| TEXT |
# Rabbits



## HoosierDaddy (Sep 5, 2017)

Anyone had any success in repelling rabbits. They can do their thing. I just want it done elsewhere. Hell, they can eat my grass (it'll grow back) but they've decimated my flower beds.


----------



## pennstater2005 (Jul 17, 2017)

I ended up putting rabbit fencing from Tractor Supply around various beds and plants. Zip ties and wood stakes kept it all upright for a few years until the younger plants got bigger. They mostly leave them alone now.

https://www.tractorsupply.com/tsc/product/rabbit-guard-fence-40-in-x-50-ft

Otherwise Liquid Fence. But it has to be re applied after rainfall. And it stinks so bad I couldn't spray it without almost getting physically ill. Wife sprayed it for me 

https://www.tractorsupply.com/tsc/product/liquid-fence-deer-rabbit-repellent-40-oz


----------



## g-man (Jun 15, 2017)

A large dog is a very effective way to keep rabbits away.


----------



## BadDad (Mar 13, 2019)

John perry @lawncology on YouTube just did a video spraying for rabbit repellant a week or so ago. Wear a mask and cover with clothes if you go his route.


----------



## HoosierDaddy (Sep 5, 2017)

@pennstater2005 Most of what they're eating are perennial bulbs. So fresh shoots every year. They've decimated my lilies. I've tried "rabbit resistant" plants but they nibble at those too. 😕

@g-man I'm kind of hoping that maybe the red foxes I've seen around here get a little braver. 😮😂

@BadDad I'll check that out, thanks!


----------



## Miggity (Apr 25, 2018)

| DESCRIPTION OF THE TASK |
Carry on the forum thread about keeping rabbits out of flower beds from the point where it stops.

| SOURCE EXCERPT |

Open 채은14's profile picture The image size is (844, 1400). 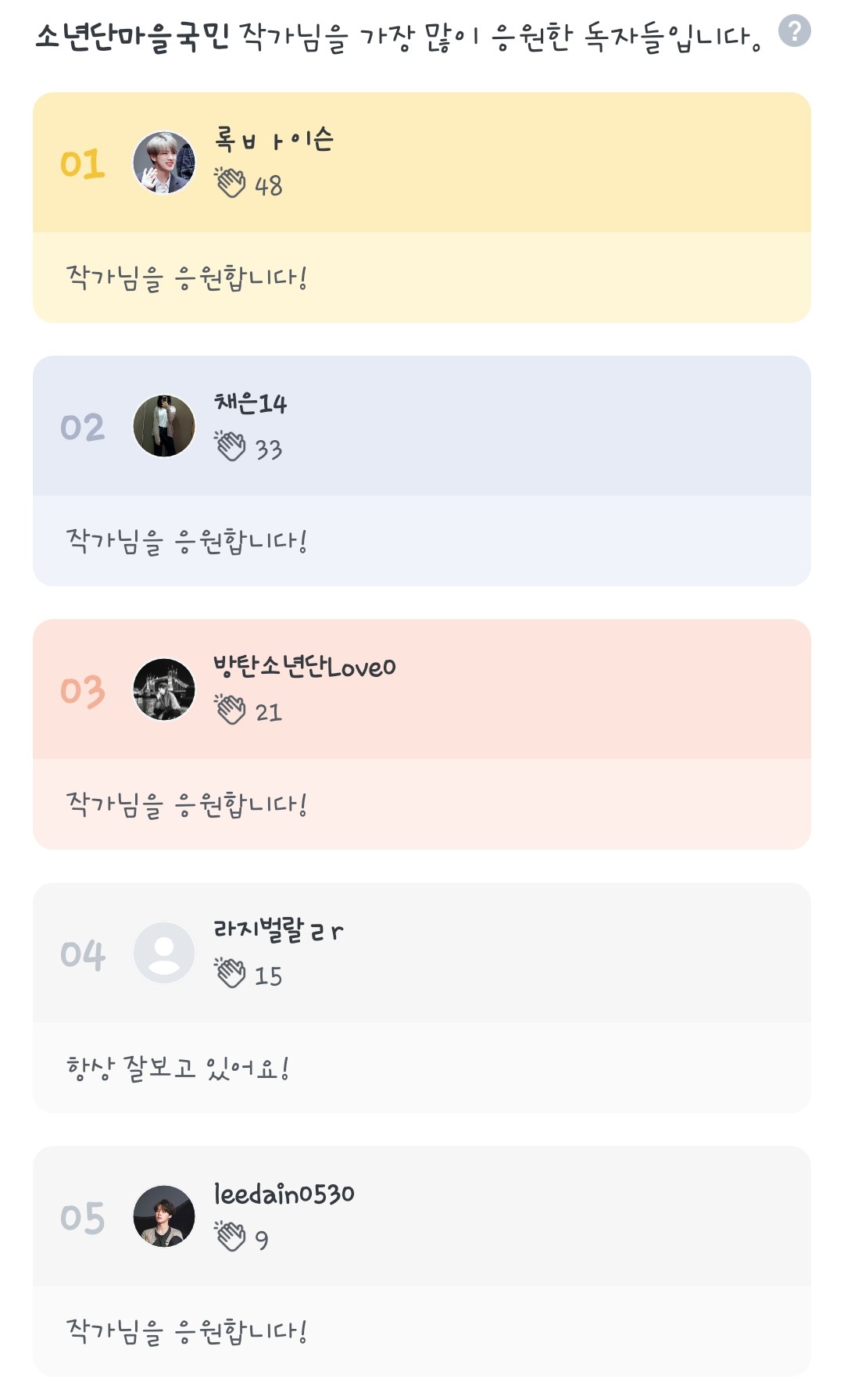click(164, 426)
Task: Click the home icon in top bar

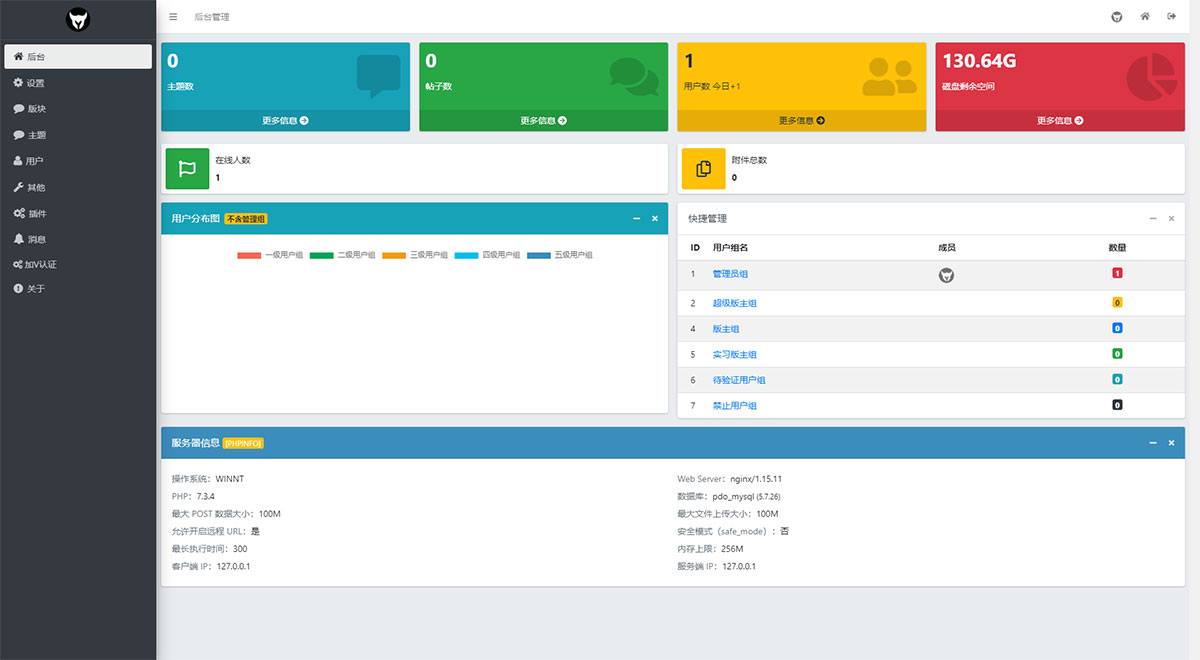Action: (1145, 17)
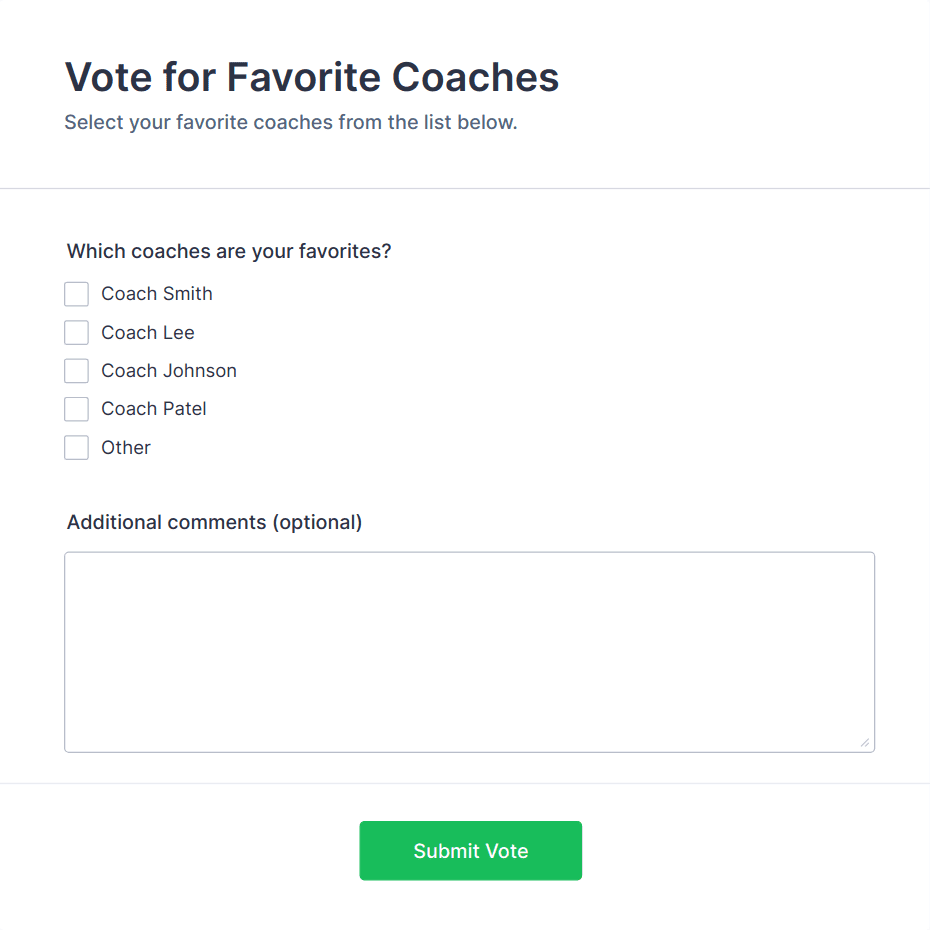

| TASK OUTPUT |
I make my own deer and rabbit repellent. It works well enough that they feed on my neighbors plants sprayed with Deer-Be-Gone instead of mine. The theory is to use two different scents (I use garlic powder and peppermint oil), some sort of hot pepper, and a sticker (eggs) to help make it rainproof. I forgot the University paper I got this from, but the quantity of eggs used made the largest difference in efficacy, followed by a unique scent combination so they don't get used to the smell around the neighborhood.

My recipe:

16 oz hot pepper extraction (I use home-grown, halved Carolina Reapers soaked in cheap vodka and water and strain them the following spring as needed, but cayenne powder in plain water will work too, strain to avoid plugging sprayer)
1-2 TBS finely granulated garlic
1 TBS of any Essential Oil but I use peppermint to mask the other odors for myself.
6 eggs, older eggs are better.
1 blender from Goodwill (if married)- Do not even THINK of using the one given to you as a wedding gift. Either way you are buying another blender, you may as well get the cheap one now and skip the flowers altogether.

Blend on low speed for 5 minutes to emulsify. Do not be tempted to speed up the process or you will have a foul smelling, foamy disaster to clean up.

Add water to bring liquid (not counting foam) to 32 oz and blend on low again for a few seconds just to combine.

If you can wait, place this mixture in a hot, dark place like a garage for two weeks. If not, use it as is, but mix up your next batch sooner. (notice the retail products all contain "putrefied egg solids" - this is the putrefication process)

Dilute 8 oz of this concentrate to 1 gallon with water, strain if needed, and spray on any foliage you want protected in the early morning or evening but not in the heat of the day. Store leftover spray in a marked container but not inside the sprayer. Reapply as needed, but every other week should be good unless there is a lot of rain. If the odor is offensive to friends or family increase or change the essential oil used. Rosemary oil may be a good alternative.

Do not share the exact recipe you use with your nearby neighbors. The critters need to eat something, and unless your plants smell and taste worse than their other options, your plants will be eaten.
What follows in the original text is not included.